ЛЕЧЕНИЕ. В острой стадии и в период обострения назначают покой и болеутоляющие средства. Больного следует уложить на непрогибающуюся постель, для чего под матрац кладут деревянный щит. Постельный режим необходимо соблюдать до исчезновения острых болей. В большинстве случаев хороший терапевтический эффект дает применение местного тепла (грелка, мешочек с горячим песком и т.д.). Показаны различные местные процедуры (растирание, горчичники, банки). Полезны мази со змеиным и пчелиным ядом, мази "Феналгон", "Эфкамон", "Фастум"-гель и др. Применяют, кроме анальгетиков (анальгин, баралгин, пентальгин и др), нестероидные противовоспалительные препараты: индометацин, ибупрофен, вольтарен, реопирин, диуретики (фуросемид, гипотиазид). В острый период хороший терапевтический эффект дают диадинамические токи на поясничную область или УФ-облучение в эритемных дозах на область поясницы, ягодицу, бедро и голень, а также иглорефлексотерапия. Может быть использовано орошение болевых зон хлорэтилом. Достаточно быстро снимают боль внутрикожные, подкожные, корешковые, мышечные, эпидуральные гидрокартизоновые и новокаиновые блокады.
После стихания острых явлений переходят к лечению вытяжением: тракционная терапия на наклонной плоскости собственной массой тела больного, вытяжение в постели с помощью подручных средств, дозированное подводное вытяжение и вытяжение с помощью технических устройств. Эффективна мануальная терапия. Назначают и ЛФК. Проводят бальнеолечение - пресные, хвойные, родоновые, сероводородные ванны, а также аппликации парафина, грязелечение, индуктотермия, магниты.

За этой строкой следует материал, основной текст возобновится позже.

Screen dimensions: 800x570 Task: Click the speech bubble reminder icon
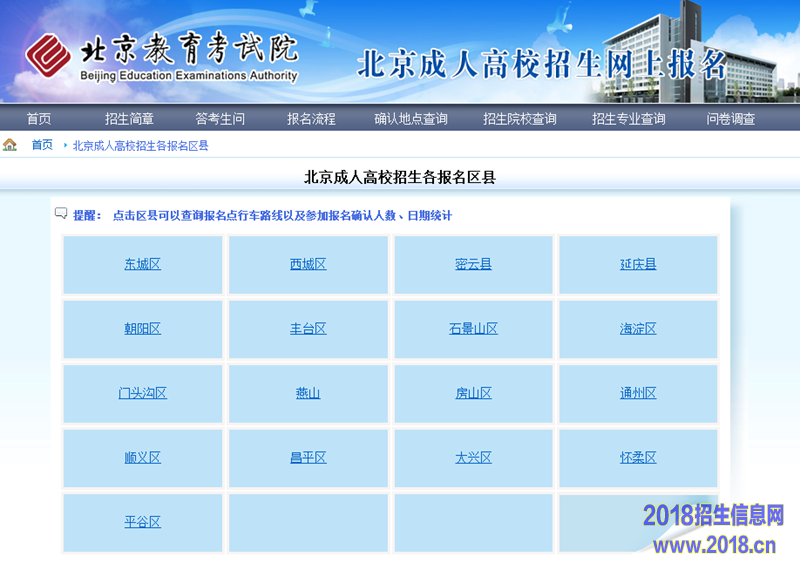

В хронической стадии показано санаторно-курортное лечение ("Радон", Дятловский район, Поречье, Пятигорск, Славянск и др.). При затяжных болях назначают седативные препараты: сибазон, элениум, антидепрессанты. При стойком болевом синдроме и выраженных двигательных расстройствах возникает вопрос о применении хирургических методов лечения. Показанием к срочной операции может быть выпадение межпозвоночного диска с компрессией корешково-спинальной артерии и развитием тазовых нарушений, а также двигательных расстройств в виде вялых парезов и параличей.